● **Dataset**

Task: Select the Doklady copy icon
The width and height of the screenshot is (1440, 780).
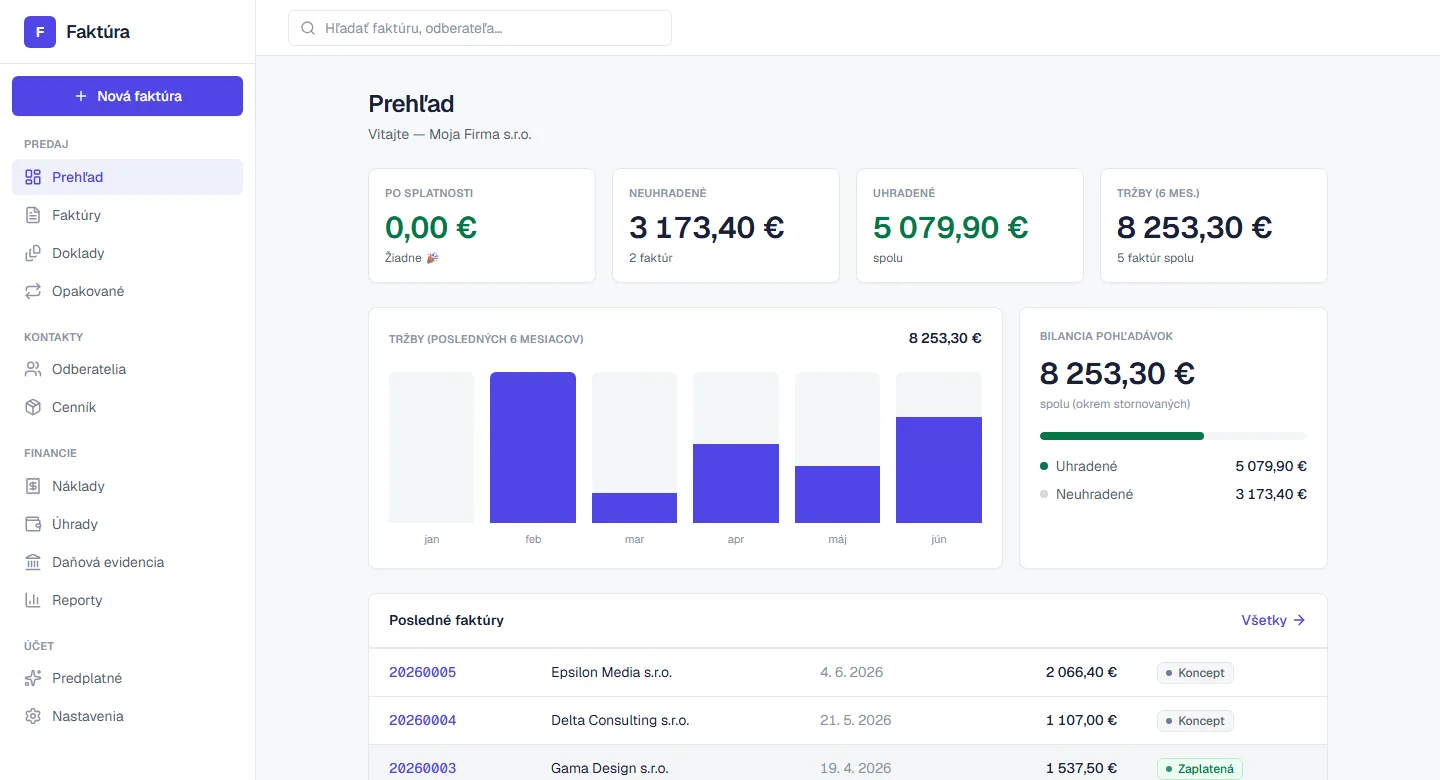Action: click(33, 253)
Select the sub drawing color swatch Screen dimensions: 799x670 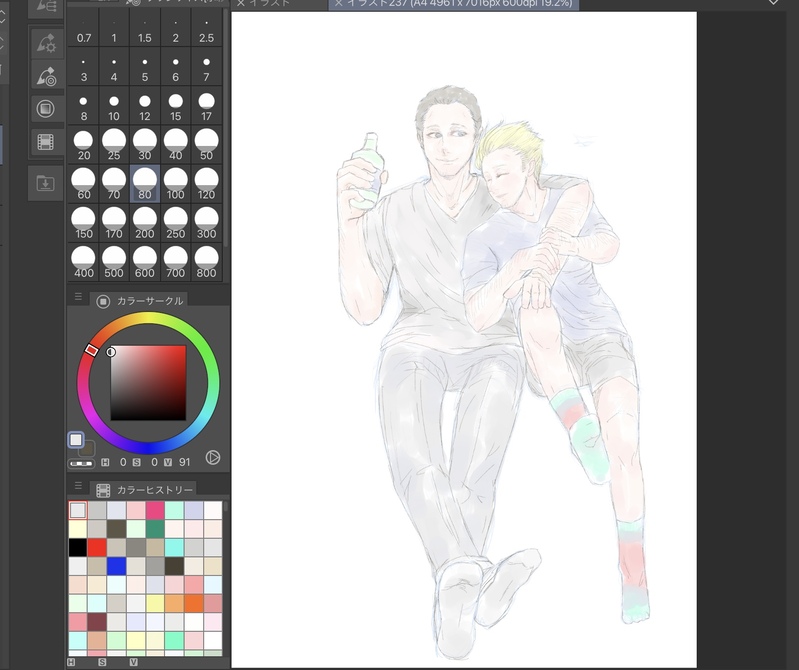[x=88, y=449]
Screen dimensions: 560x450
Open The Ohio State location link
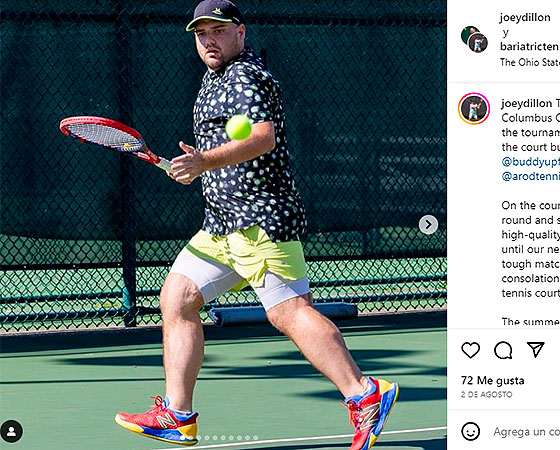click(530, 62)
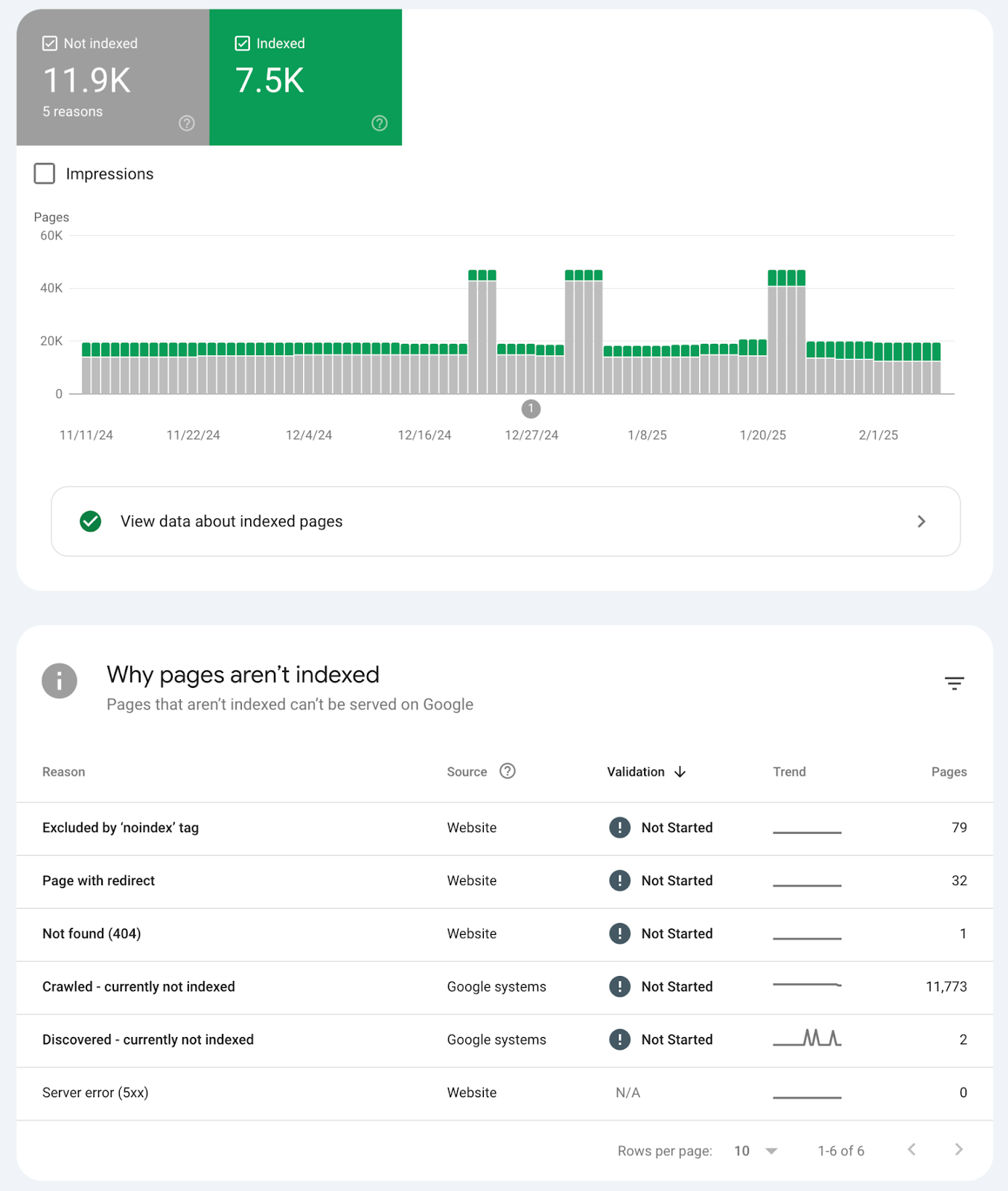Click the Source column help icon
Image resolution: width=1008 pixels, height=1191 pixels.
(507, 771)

...

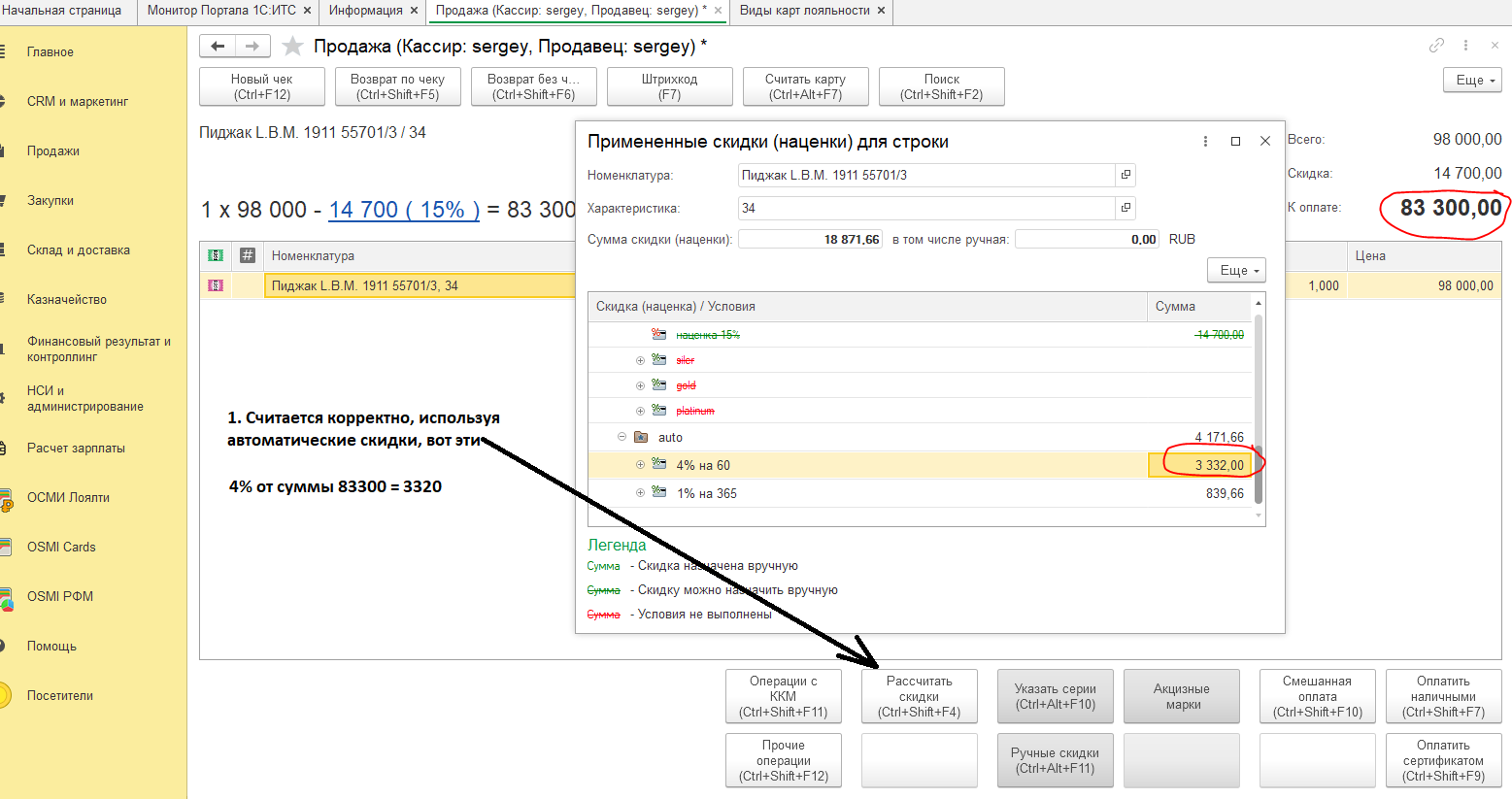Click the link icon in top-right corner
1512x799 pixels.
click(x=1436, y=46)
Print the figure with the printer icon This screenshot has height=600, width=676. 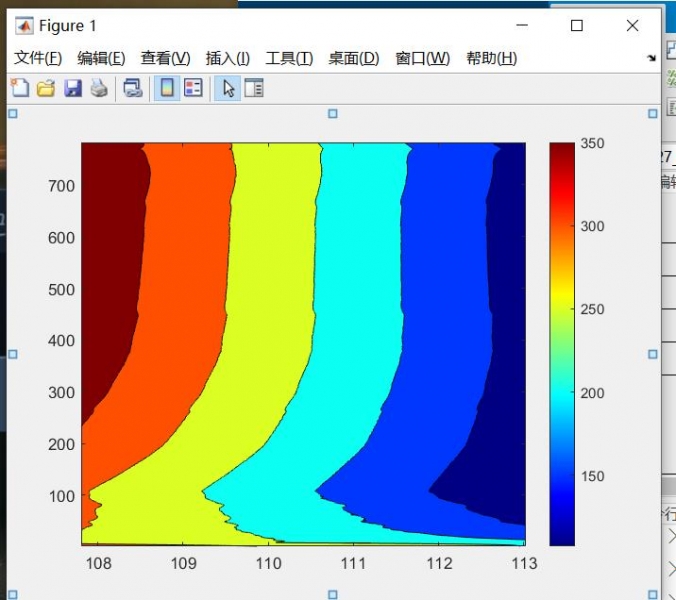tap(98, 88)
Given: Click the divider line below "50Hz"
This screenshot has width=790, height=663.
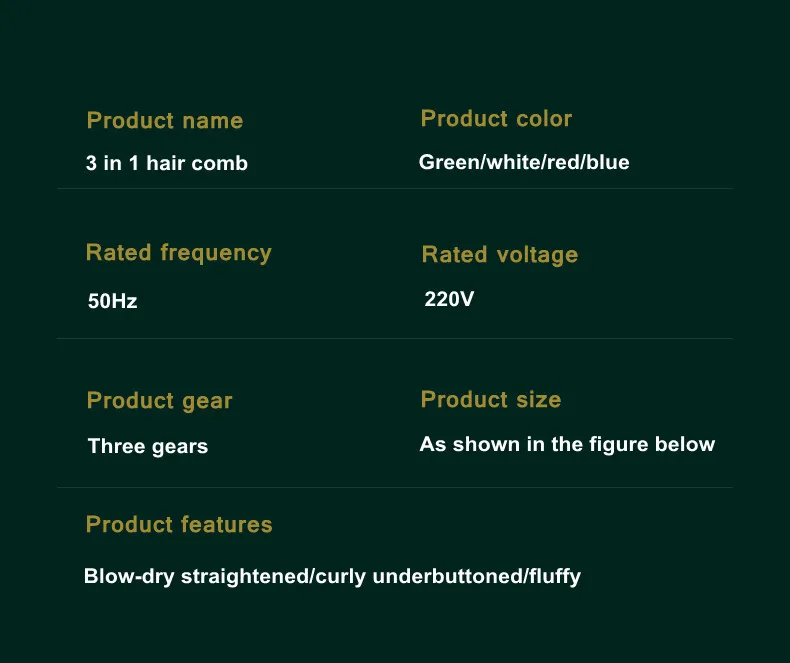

...

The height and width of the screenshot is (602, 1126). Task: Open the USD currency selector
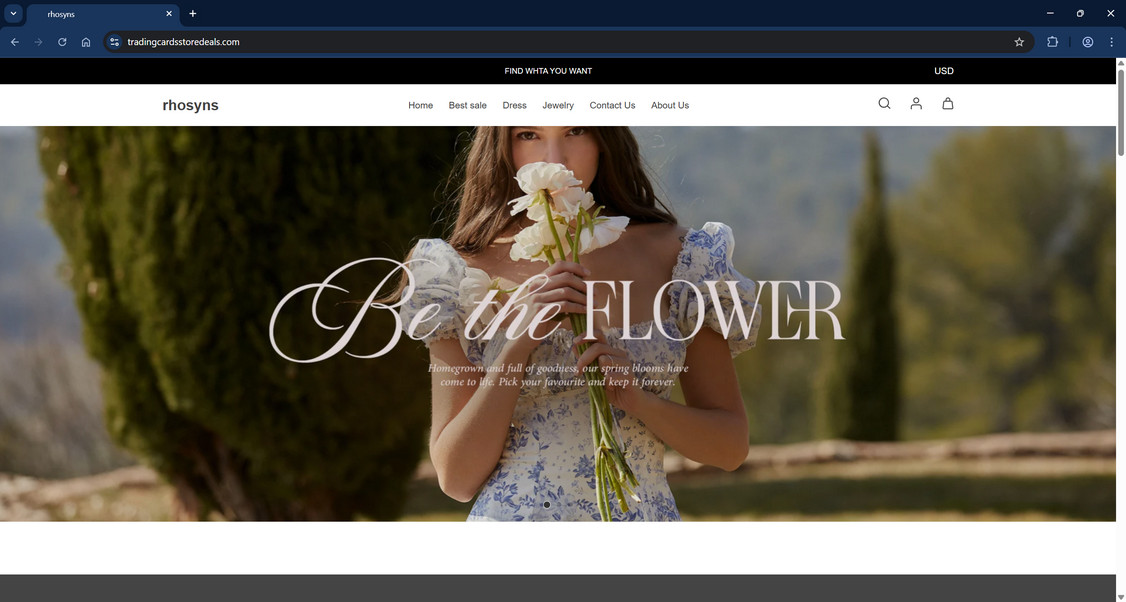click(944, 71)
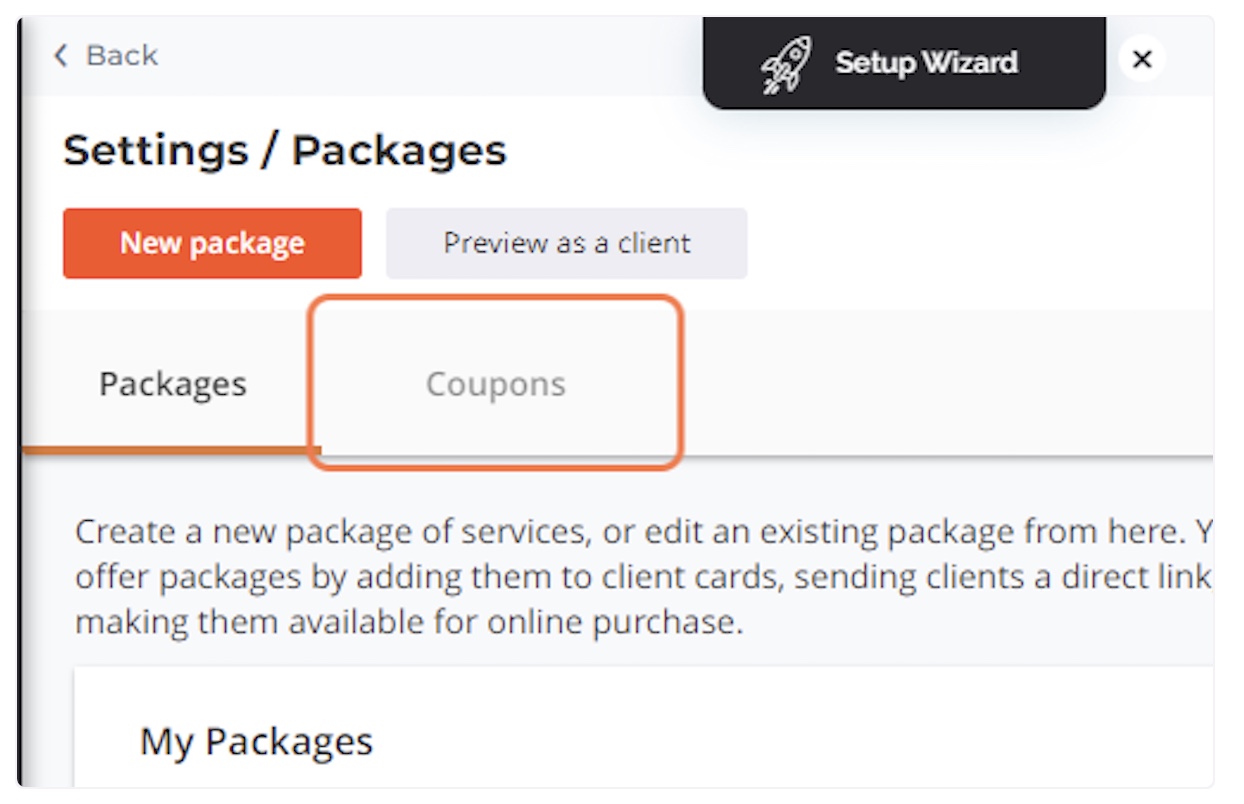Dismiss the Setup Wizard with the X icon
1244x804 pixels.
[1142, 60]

● **Your task**
Keeping every character as it is, restate the lines above that run from the line with "Given: Click the" through the line with "This screenshot has width=790, height=663.", both included, and nothing else.

● **Response to the task**
Given: Click the divider line below "50Hz"
This screenshot has width=790, height=663.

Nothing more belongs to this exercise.